→ SELECTED TEXT:
(begin)

[tvnplayer] Add extractor

2017-03-19 01:04:24 +01:00 · 2017-03-19 01:04:24 +01:00 · fc8e22df8f
commit fc8e22df8f
parent f68ef1e2ab
2 changed files with 136 additions and 0 deletions
--- a/youtube_dl/extractor/extractors.py
+++ b/youtube_dl/extractor/extractors.py
@ -1028,6 +1028,11 @@ from .tvigle import TvigleIE
 from .tvland import TVLandIE
 from .tvn24 import TVN24IE
 from .tvnoe import TVNoeIE
 from .tvnplayer import (
    TVNIE,
    TVNPlayerIE,
    TVNPlayerSeriesIE,
 )
 from .tvp import (
    TVPEmbedIE,
    TVPIE,
--- a/youtube_dl/extractor/tvnplayer.py
+++ b/youtube_dl/extractor/tvnplayer.py
@ -0,0 +1,131 @@
 # coding: utf-8
 from __future__ import unicode_literals
 import re
 from .common import InfoExtractor
 from ..utils import determine_ext
 class TVNIE(InfoExtractor):
    IE_NAME = 'tvn'
    _VALID_URL = r'https?://(?:[^/]+\.)?tvn\.pl/.*?,(?P<id>\d+),o\.html'
    _TEST = {
        'url': 'http://nawspolnej.tvn.pl/odcinki-online/odcinek-2440,71587,o.html',
        'md5': '1de06bc87774c334ac473f79ee4a5719',
        'info_dict': {
            'id': '70618',
            'ext': 'mp4',
            'title': 'Na Wspólnej, odc. 2440',
            'description': 'md5:73b915646094286a6b3c159c79c67e38',
        },
    }
    def _real_extract(self, url):
        page_id = self._match_id(url)
        webpage = self._download_webpage(url, page_id)
        video_id = self._search_regex([
            r'/player.pl/.*?,(\d+),autoplay.html',
            r'var\s+var_id\s+=\s+[\'"](\d+)'], webpage, 'video id')
        return self.url_result('http://player.pl/,%s.html' % video_id, ie=TVNPlayerIE.ie_key())
 class TVNPlayerIE(InfoExtractor):
    IE_NAME = 'tvnplayer'
    _VALID_URL = r'https?://player\.pl/.*?,(?P<id>\d+)(?:,\w+)?\.html'
    _TEST = {
        'url': 'http://player.pl/seriale-online/na-wspolnej-odcinki,144/odcinek-2436,S00E2436,70614.html',
        'md5': '1e1457420045d36c488c94cf35d8e9cb',
        'info_dict': {
            'id': '70614',
            'ext': 'mp4',
            'title': 'Na Wspólnej, odc. 2436',
            'description': 'md5:651cbbc050c3716200cb3f61c24e85b5',
        },
    }
    def determine_bitrate(self, url):
        str_bitrate = url.partition("?")[0].rpartition('.')[0].rpartition("_")[-1]
        return int(str_bitrate)/1000
    def _real_extract(self, url):
        video_id = self._match_id(url)

(end)

→ INFORMATION SUPPLIED:

(begin)

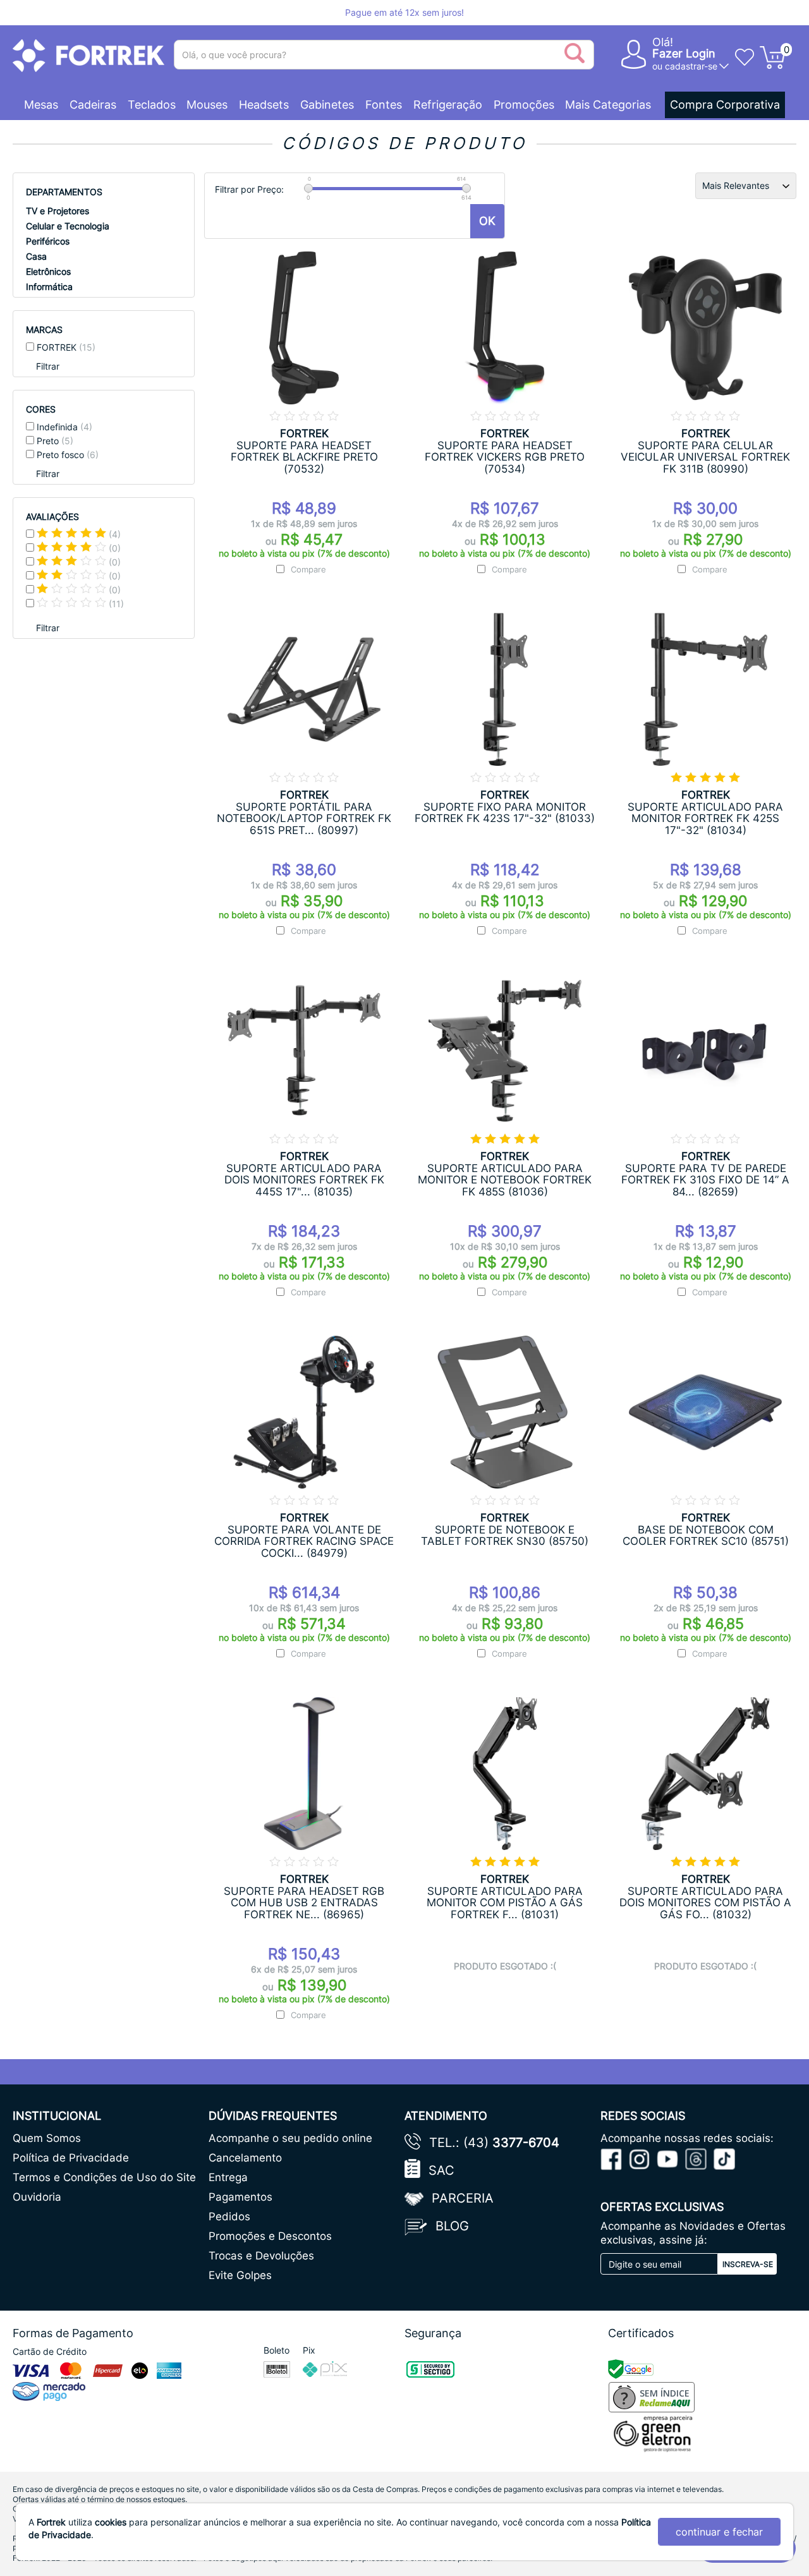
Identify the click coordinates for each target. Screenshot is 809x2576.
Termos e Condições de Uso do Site (104, 2177)
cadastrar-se (691, 66)
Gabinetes (327, 104)
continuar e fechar (719, 2531)
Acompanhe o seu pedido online (290, 2138)
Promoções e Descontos (270, 2236)
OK (487, 220)
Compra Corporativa (725, 104)
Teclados (152, 104)
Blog (452, 2226)
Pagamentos (240, 2197)
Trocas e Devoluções (261, 2255)
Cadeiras (93, 104)
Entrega (228, 2177)
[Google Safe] (632, 2367)
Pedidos (229, 2216)
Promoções (524, 104)
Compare (308, 569)
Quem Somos (47, 2138)
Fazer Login (683, 53)
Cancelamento (245, 2157)
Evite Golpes (240, 2275)
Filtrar (47, 366)
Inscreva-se (747, 2264)
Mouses (207, 104)
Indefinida (64, 426)
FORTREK (66, 347)
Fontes (383, 104)
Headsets (264, 104)
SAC (441, 2170)
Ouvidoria (37, 2197)
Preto (55, 440)
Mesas (41, 104)
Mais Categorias (608, 104)
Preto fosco (68, 454)
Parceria (463, 2198)
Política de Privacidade (71, 2157)
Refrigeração (447, 104)
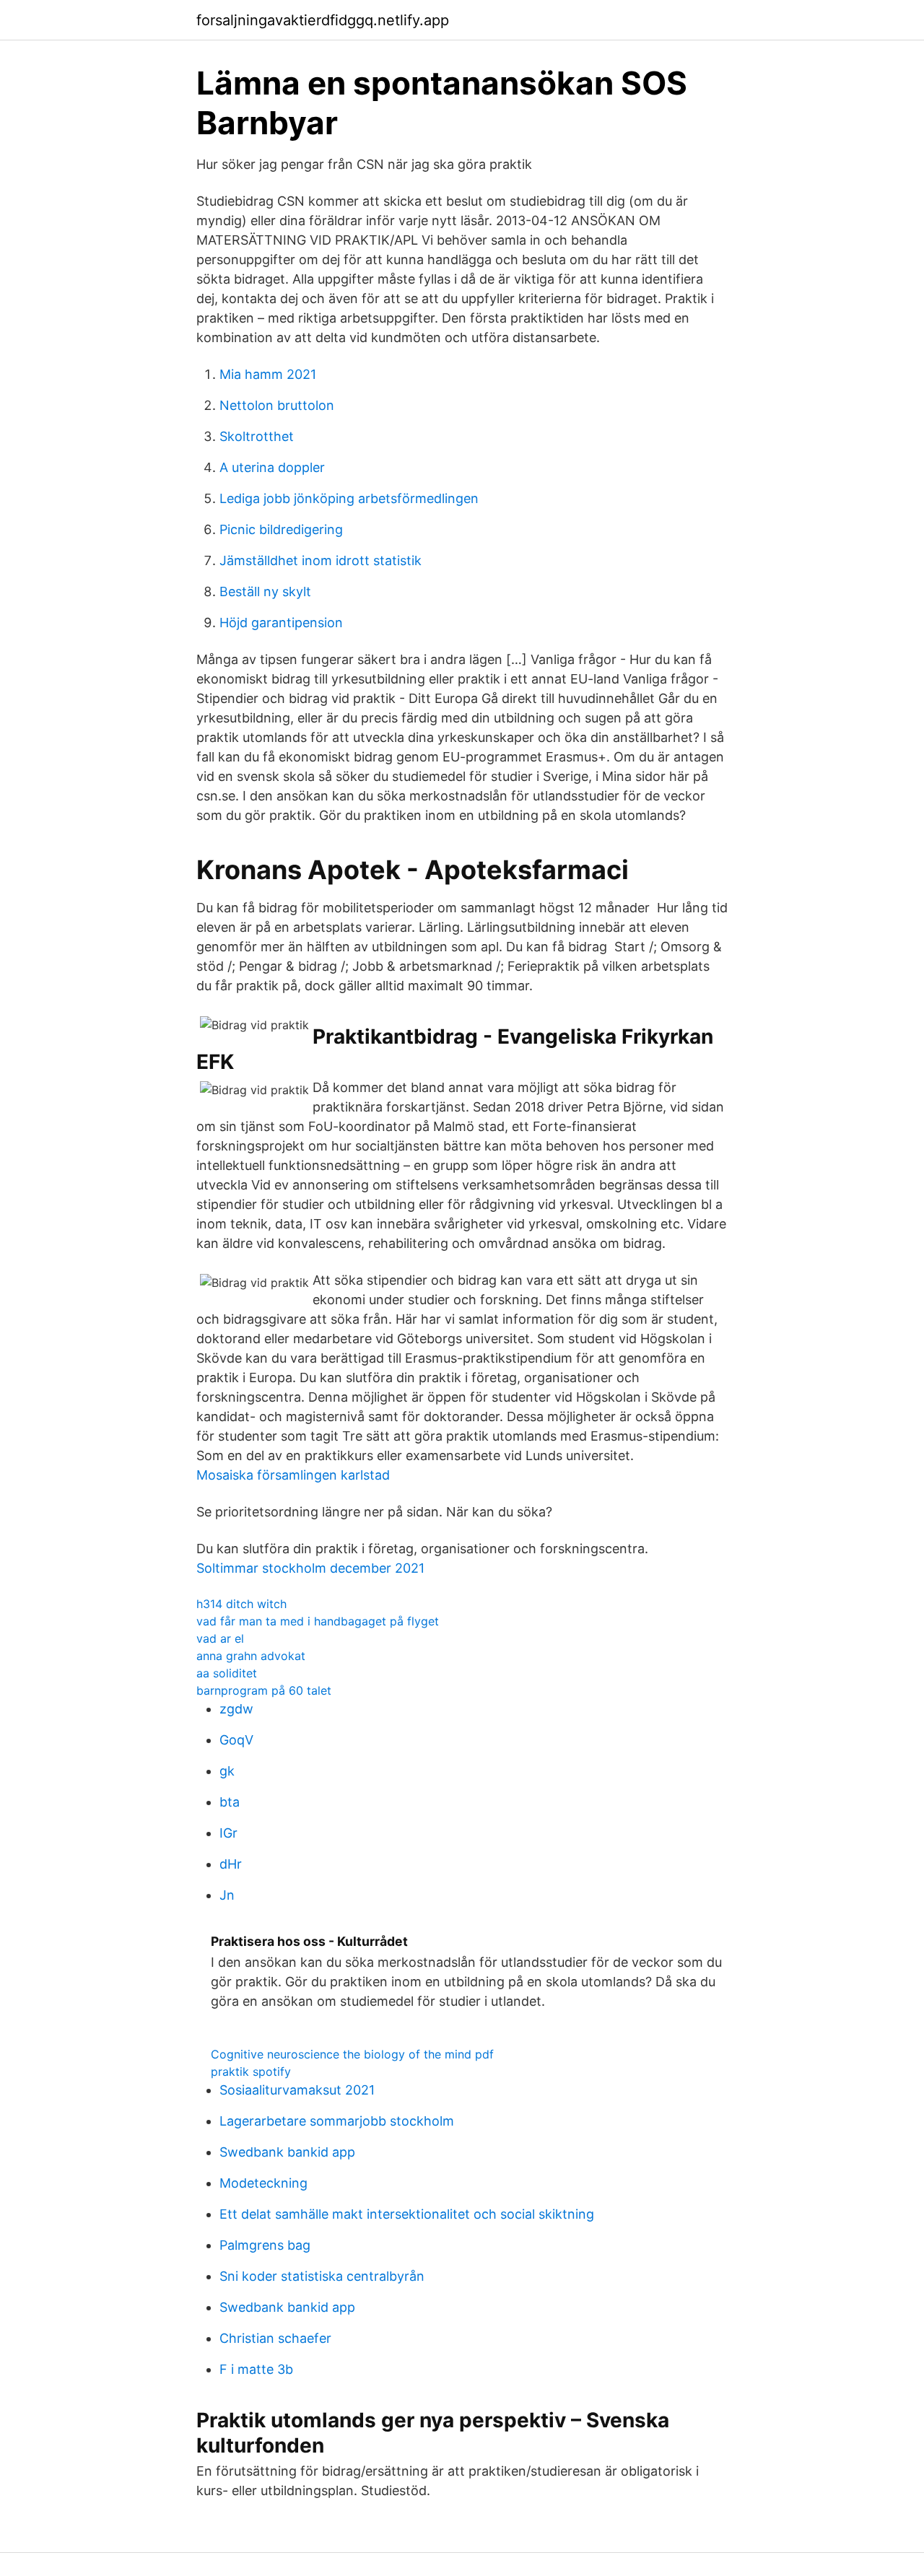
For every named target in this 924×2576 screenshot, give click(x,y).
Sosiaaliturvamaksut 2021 (297, 2089)
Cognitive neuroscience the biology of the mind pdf (352, 2054)
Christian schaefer (275, 2338)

(end)

→ THE EXERCISE: Continue the commit adding the tvnplayer extractor from its final line onward. The items are not required for what comes next.

→ EXPECTED ANSWER:
        json_url = 'http://player.pl/api/?platform=ConnectedTV&terminal=Panasonic&format=json&authKey=064fda5ab26dc1dd936f5c6e84b7d3c2&v=3.1&m=getItem&id='
        json_data = self._download_json(json_url + video_id, video_id)
        item = json_data['item']
        title = item['serie_title']
        description = item['lead']
        if item['season'] > 0:
            title += ', sezon ' + str(item['season'])
        if item['episode'] > 0:
            title += ', odc. ' + str(item['episode'])
        formats = []
        for video in item['videos']['main']['video_content']:
            video_url = video['url']
            formats.append({
                'format_id': video['profile_name'],
                'url': video_url,
                'ext': determine_ext(video_url, 'mp4'),
                'tbr': self.determine_bitrate(video_url),
                'description': description
            })
        self._sort_formats(formats)
        # ISM manifest, doesn't work
        '''
        json_data = self._download_json('http://player.pl/playlist-vod/' + video_id + '.json', video_id)
        for movie in json_data['playlist']['movies'].values():
          if type(movie).__name__ == 'dict' and 'episode_id' in movie and video_id == movie['episode_id']:
            title = movie['title']
            if not movie['one_episode']:
              title += ", odc. " + movie['episode']
            formats = self._extract_ism_formats(movie['profiles']['wv']['url'], video_id)
            formats = self._extract_ism_formats(movie['profiles']['row']['url'], video_id)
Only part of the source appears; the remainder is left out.